“When the parking meters were installed, it became a real deterrent for my customers to shop in my area. They would much rather go to University Plaza or Providence Place Mall, where they could easily find parking [than] to battle on-street parking on Thayer and Waterman,” wrote [Donald Sommers with Advanced Communications Technologies who was a Verizon Premium Retailer]. “Then, to throw salt in the wound, they made the metered parking ridiculously difficult to figure out, which ultimately led to the downfall of my business. On a daily basis we would get people poking their head in the door just to ask how and where they would be able to get the ticket for their dashboard! When we initially moved in, we were doing approximately 65-75 phones a month. In the next couple of years we grew the business to between 150-175 phones a month but today, I’m lucky to see 50 phones a month with nothing else to attribute the loss in sales but what the customers are saying about the metered parking.”
Tellingly, not only do the meters appear to be harming businesses, but the city is effectively offloading its customer service onto those same businesses. Of course, I use the term “customer service” in a tongue-in-cheek way. One of the comments to Nagle’s article gets to a key point, writing that the “cradle to grave demands” of “unionized workers” still “don’t grow on trees.” Who is serving whom?

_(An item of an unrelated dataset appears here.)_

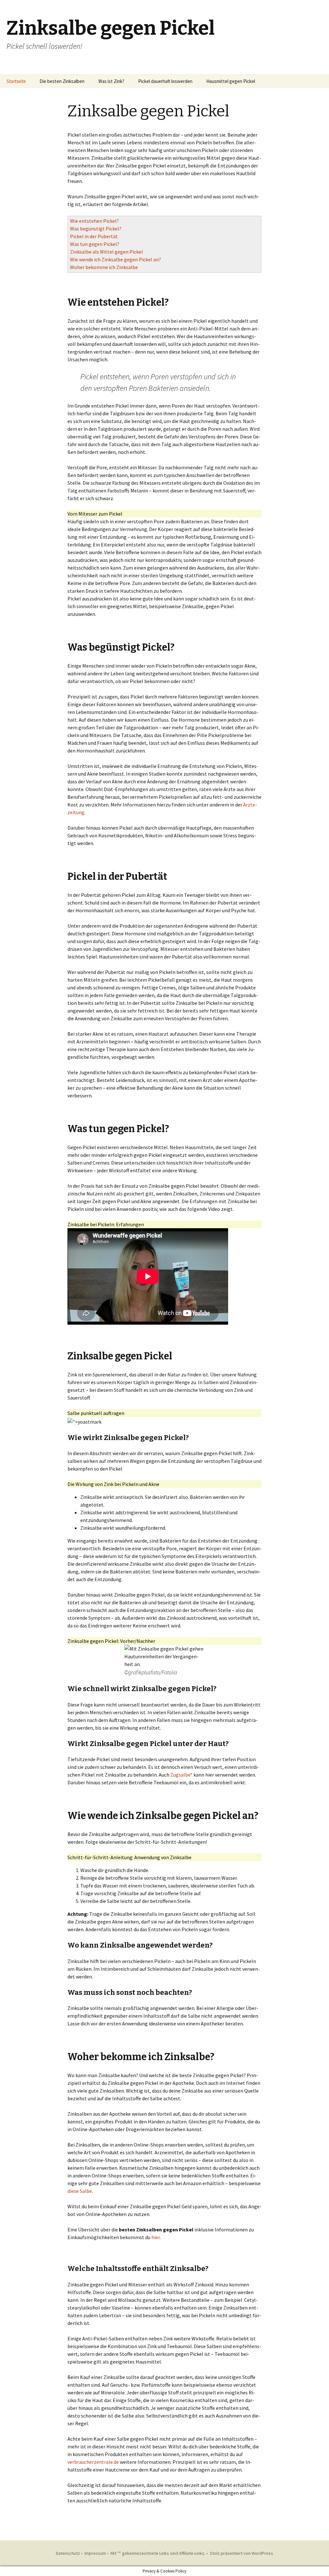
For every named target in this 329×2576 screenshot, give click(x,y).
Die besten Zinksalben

Politicians in the state like to talk about creating jobs and having a vibrant economy, but their actions and priorities don’t match their words. Economic development, to them, is using taxpayer dollars like a special-interest payout to lure businesses that are willing to work within the state’s fundamentally corrupt civic society. That’s because the real first priority of Rhode Island is now the maintenance of government, its welfare clients, and its employees.